A number of recent threads have touched on the topic of the differences in the psychological experience pre versus post hormones, wondering about obsession in one case, the continuation of GD in another. The pattern is early relief, followed by renewed psychological pressure. FWIW, the following is adapted from a note I sent to someone recently.
Superficially, the mental and emotional state before and after starting hormones may seem the same in several respects. After all, the inner dialogue continues to run. Depression may still rear its head. And even if you are not feeling driven by things like dressing, new "compulsions" seemingly take their place.
But it is not the same. The difference is that the inner drive and behavior turns to self actualization. It's useful to compare it to adolescence. People like to focus on aspects of awkwardness, emotional turmoil, and things like that. From another perspective, it is about the inborn drive to become – or fulfill – what you are. A boy struggles and fights to become a man, a girl a woman. The experience for many is excruciating, not just because of hormonal change, but because they are constantly fighting the change from what they were to what they must be. Such a teenager wants to have everything both ways. The security of childhood life. Support entitlement. The freedom of adulthood. The freedom to choose at will whether to play and ignore serious things or to buckle down. All the while, everything in life, internal as well as external, conspires to press them them down the path to adulthood.
What happens when a teen ignores the promptings of responsibility and mature relationships, the relentess pressure to adapt and change? Forget social consequences. What happens inside? When this happens because of clinging to childhood attitudes, roles and relationships, the result is rebellion and psychological fallout, including avoidance, brooding, and depression. Sound familiar?
For most of us, things converge to a happy ending as we gain enough experience under our new physicality and psychological state. It's useful to remember that it is impossible for anyone to suddenly become an adult. The process itself is essential. And so it is with gaining experience to a person transitioning. "The path" is analogous to the growth process. Ignore the path, neglect it, or step off it and pay the consequences. Stay on it sufficiently (as measured by the consequences or lack thereof) and you feel normal. This is one of the things that distinguishes this experience from adolescence, at least for a late transitioner. At least you have a clue what normal is like!

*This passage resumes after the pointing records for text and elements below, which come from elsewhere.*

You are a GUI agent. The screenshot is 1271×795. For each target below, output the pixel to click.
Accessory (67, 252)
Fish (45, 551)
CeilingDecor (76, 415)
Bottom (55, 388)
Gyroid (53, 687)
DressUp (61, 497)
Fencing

None of this means that you are somehow going to be instantly aware of the differences between normal development and obsession, of course. I became aware that normal development was in play when certain psychological patterns suddenly disappeared. I was thinking and reacting very differently and didn't know why. That is, until it dawned on me one day that I was making decisions in my best interests unthinkingly ... i.e., what the majority of population manages to do all the time, but which was completely foreign to me. Not only no obsessing over what to do, but no conscious thought about it. And when I DID think about it, the decision merely seemed obvious.
Sometimes I comment that the path is self-correcting. It validates those who need to stay on it. It disincents those who should not be on it from continuing. If you feel the need to press on, then press on. You will know when or if to stop. Don't try to predict the end point. Don't make promises you cannot keep. Continue to see what works and what does not. It is about that simple.
And, to another frequent topic of late, don't replace pre-hormones obsessions with new ones about day-to-day obserations about hormonal change!